I grabbed at the opening. “The last time I was here was for Jenna’s birthday our senior year. It ended in a fight with one of our friends, Brody. I don’t know what happened to him after that night. Do you?”
“Well, I sure don’t. Don’t remember the guy very well. Lot of drinkin’ went on that night. Wife told me the next day I made a fool of myself, embarrassed Jen. Too much beer,” he chuckled, unrepentant.
He walked back to the door. I knew that was my invitation to leave. He’d been gracious and let me in. But I wasn’t going away till I got what I wanted. Information. The truth. The whereabouts of Brody.
Halfway across the small living room I happened to spot a bottle of Johnny Walker Red on a bookcase. It was still sealed. It could have been a different bottle than the one given to Jenna’s father that night. It could have been the same. It was something else I’d never know for sure.
I said goodbye to Mr. Harding and walked off his property. Behind me I heard him whistling, comfortable and safe in his kingdom on the bay. He’d given me Jenna’s address, but in that moment I don’t know how much I really wanted to see her again. Too much distance had formed between us, and I was really pissed off with her. She got to come home again, get married to someone else, and settle down like Brody never existed. How could she forget what they’d been like together?
Nevertheless…I crossed City Island Avenue to the quiet streets on the other side, looking for her address. When I found it and saw the life she was living I knew for sure the past was over. Dead and buried.
I was startled when a door slammed on the side of the house and a tall man walked around the car parked in the narrow driveway and prepared to get into the driver’s seat. He stood poised with one foot on the doorframe.

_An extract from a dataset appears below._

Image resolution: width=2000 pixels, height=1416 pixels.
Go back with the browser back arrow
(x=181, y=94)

“Come on, Jen. Move it. We’re late.”
A second later the door opened again and the former Jenna Harding rushed out. She hadn’t changed either.
Her flaming hair was still the same length and style as in high school, as in her wedding photos. And she was still answering the call of men like her father who had never ventured very far from this place. Brody might have made a difference. But I forget. He wanted to live here too.

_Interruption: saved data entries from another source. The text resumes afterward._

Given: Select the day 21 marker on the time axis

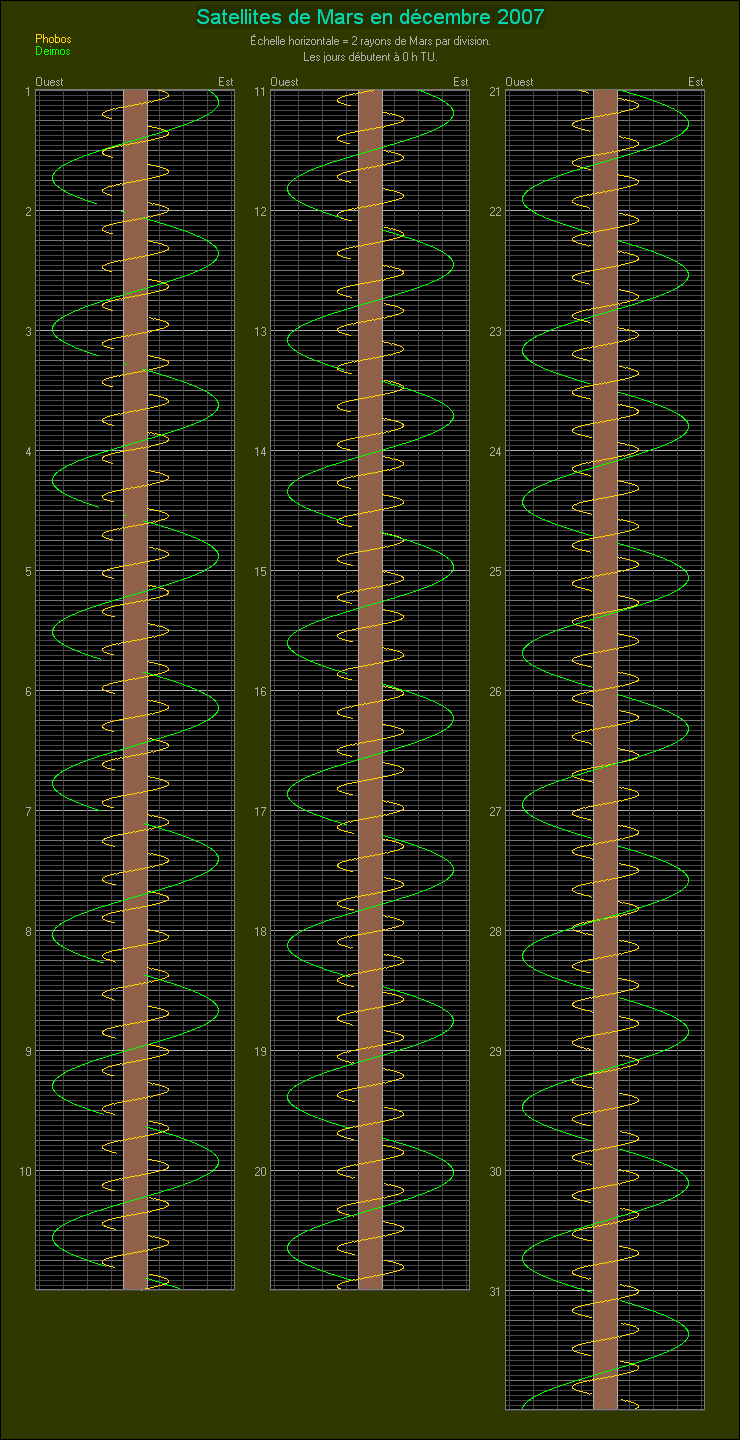Looking at the screenshot, I should pos(494,91).

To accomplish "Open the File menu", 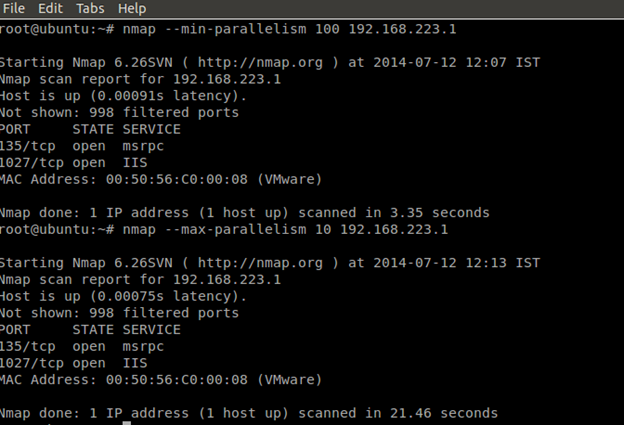I will 14,8.
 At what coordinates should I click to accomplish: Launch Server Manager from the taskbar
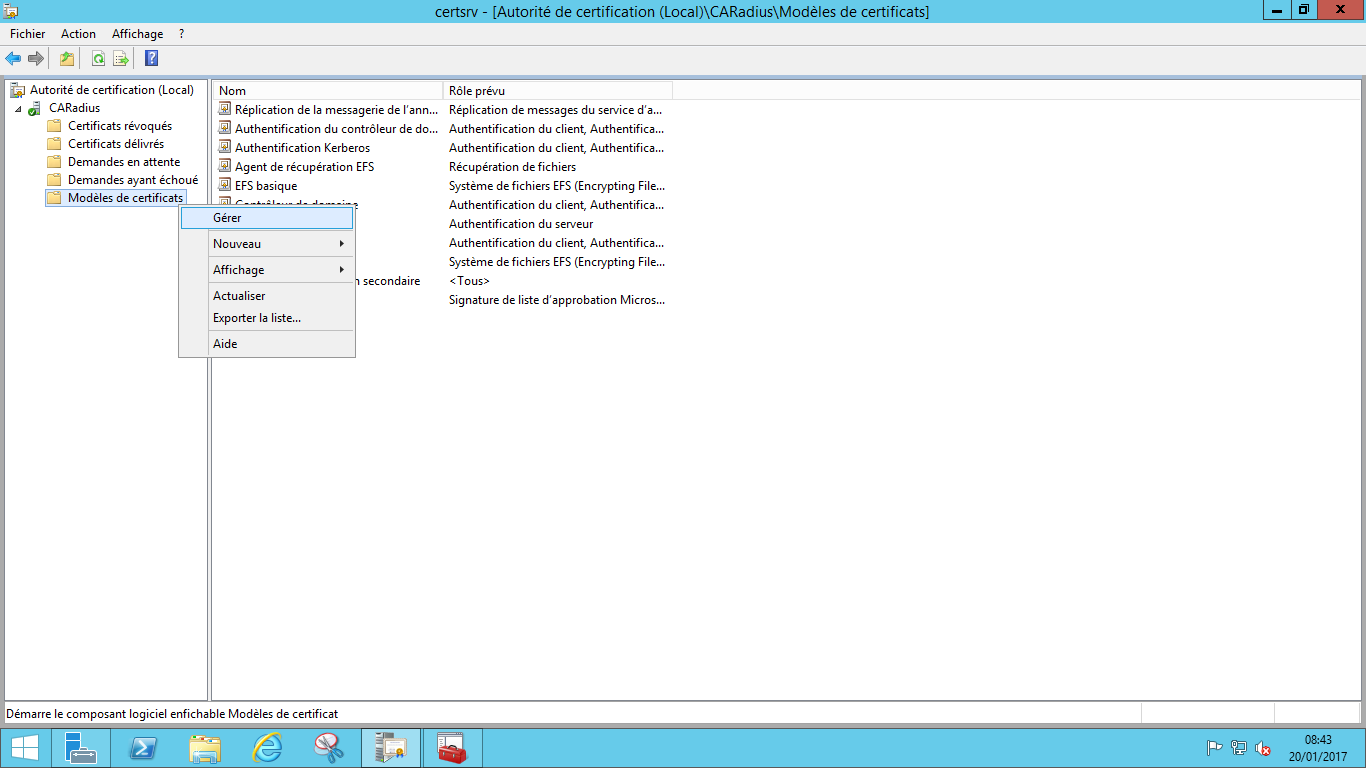81,748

I was going to leave without making my presence known, but Jenna saw me and stopped dead in her tracks. Over the top of her white picket fence, and about seven years, we stared at each other. In her eyes, for a split second, I saw someone I used to know.
“Hey,” she smiled brightly. “What are you doing here?”
Over the fence we air-kissed. The man in the car gently tapped the horn.
“Wait a minute!” she yelled, irritated, turning once more to me. The smile reappeared. “Wow. It’s been so many years.”
“Congratulations,” I said.
“So you heard I got married,” she shrugged.
Just then something sharp and bright sparkled at her throat. It was the pendant that Brody had given her on her birthday years before. I couldn’t believe it.
“Let me introduce you to…”
“You’re in a hurry. I just saw your father. I…stopped by to say hello.”
“You did?”
“Well, I actually came for the street fair,” I fabricated again. “He told me you live here.”
“You should have let me know you were coming. I would have invited you to visit, but we’re heading out to his folks for dinner.”
“Go ahead. I won’t hold you up,” I said, stepping back.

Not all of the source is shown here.